> Records for the exercise

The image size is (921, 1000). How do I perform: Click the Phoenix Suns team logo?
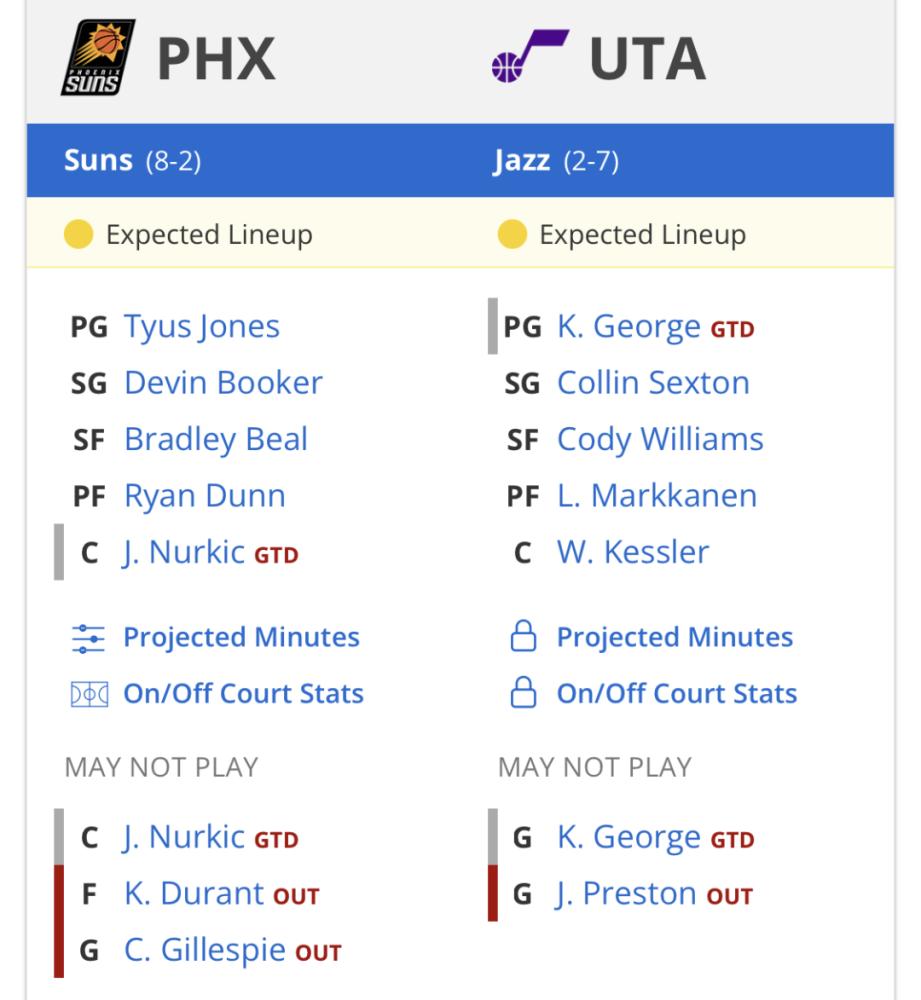98,57
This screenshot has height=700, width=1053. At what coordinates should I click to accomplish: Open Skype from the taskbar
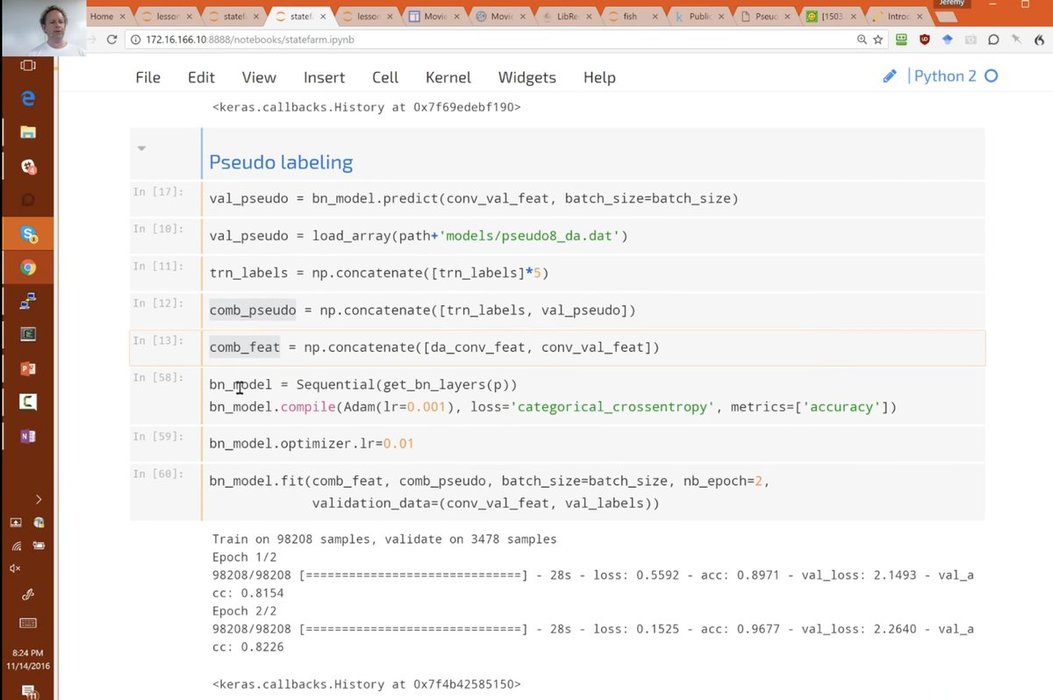[x=28, y=234]
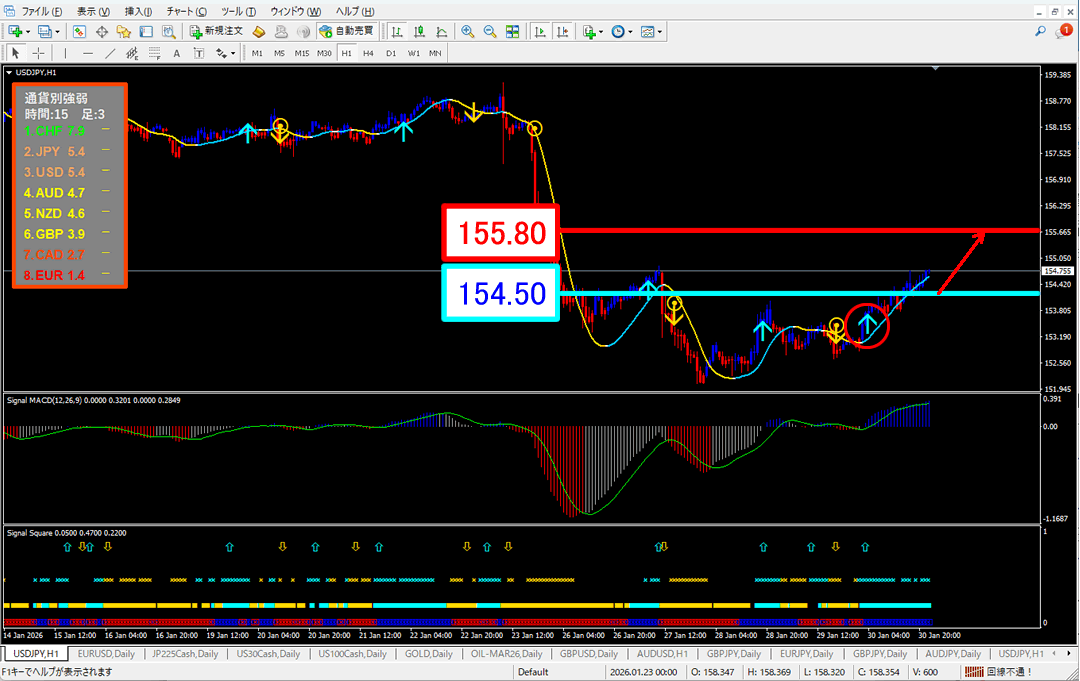Select the H4 timeframe button
The width and height of the screenshot is (1080, 681).
click(368, 53)
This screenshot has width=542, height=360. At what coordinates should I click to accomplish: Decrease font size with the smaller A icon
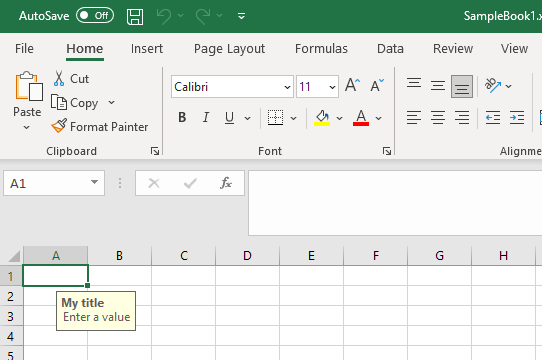coord(377,85)
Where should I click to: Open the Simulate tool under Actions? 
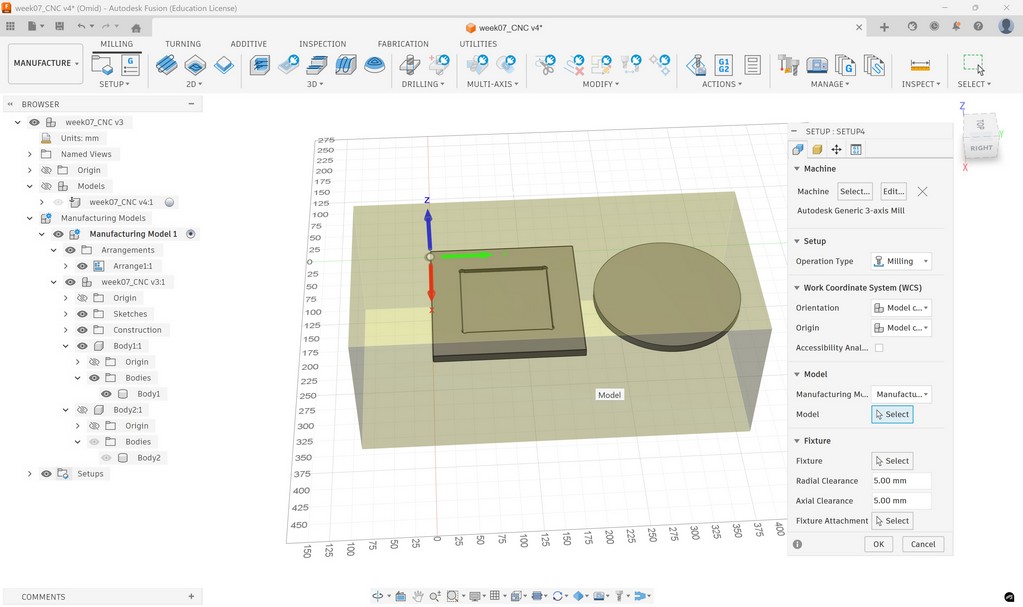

> Exercise description
Reprint the entries above exactly, images removed.

> Output for this exercise
The image size is (921, 1000). How do I perform: Click the Phoenix Suns team logo?
98,57
This screenshot has height=700, width=1053. At what coordinates should I click to accomplish: Open Skype from the taskbar
[x=28, y=234]
Select the H4 timeframe button
The width and height of the screenshot is (1080, 681).
click(368, 53)
This screenshot has width=542, height=360. At what coordinates should I click to accomplish: Decrease font size with the smaller A icon
coord(377,85)
Where should I click to: Open the Simulate tool under Actions? 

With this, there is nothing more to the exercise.